Quando a pandemia chegou, porém, o nível de erosão do Estado e o divórcio entre o Estado e a sociedade peruana não podiam mais ser ocultados, eram visíveis para todos. Se a governança era difícil antes da pandemia, quais são as chances agora de que ela possa ser estabelecida? Realmente não sei; teria que haver algo como um "grande pacto nacional", o que não é claro. Lembre-se que todos foram às eleições divididos, à direita e à esquerda (embora isso, pelo menos por parte da esquerda, seja parcialmente remediado com o apoio do Juntos pelo Peru e da Frente Ampla por Pedro Castillo).

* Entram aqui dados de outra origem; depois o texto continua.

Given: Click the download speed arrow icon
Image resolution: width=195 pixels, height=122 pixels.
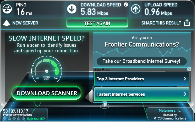Looking at the screenshot, I should [72, 9].
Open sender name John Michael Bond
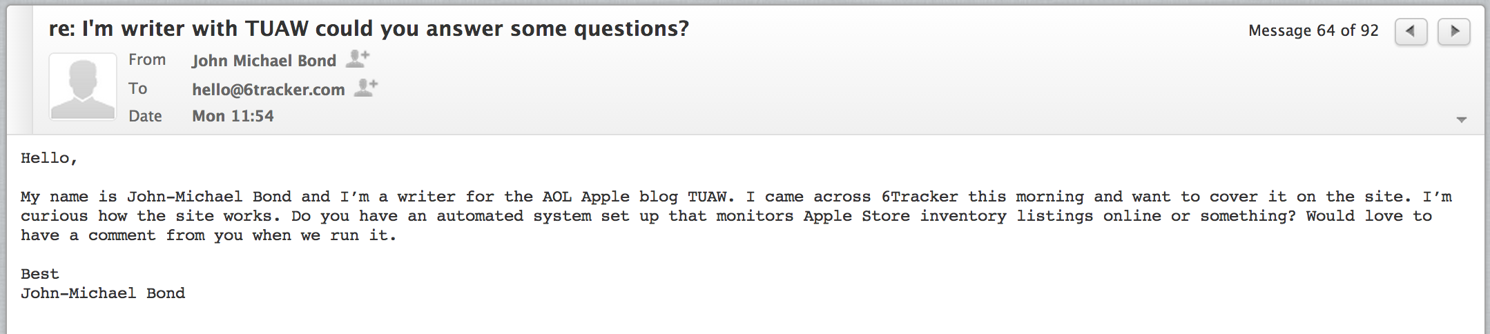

Acredito que o que está por vir para o Peru vai ser muito difícil. Vai haver uma coalizão que vai tentar governar em nome do povo, bom, com aquela indefinição, e vai ter outro lado, caso vença Keiko Fujimori, que vai tentar governar em nome da democracia, em nome da lei e da ordem, com um discurso explícito de mão pesada.

Até que ponto Castillo vai conseguir construir um governo de esquerda capaz de produzir as transformações de que o país precisa, capaz de redigir uma nova Constituição, capaz de enfrentar corretamente os efeitos da pandemia, ninguém sabe. Mesmo para aqueles que o apoiam. Castillo rompeu a primeira barreira, que é ser reconhecido como uma figura nacional, e quase ao mesmo tempo passou a ser saudado como um grande líder. Tudo isso aconteceu muito rápido, é muito difícil saber o que vai acontecer.

Sobre o entrevistado

Historiador, professor da Universidade da Cidade de Nova York e autor, entre outros, de Imaginar la nación: viajes en busca del "verdadero Perú" e La voluntad encarcelada: las "luminosas trincheras de combate" de Sendero Luminoso del Perú.

Sobre os entrevistadores

Jorge Ayala é sociólogo, mestre em Sociologia da Modernização pela Universidade do Chile, em História pela Universidade de Santiago do Chile e doutor em Geografia pela Pontificia Universidad Católica de Chile.

Pablo Toro é jornalista e mestre em comunicação pela Universidade de Santiago do Chile.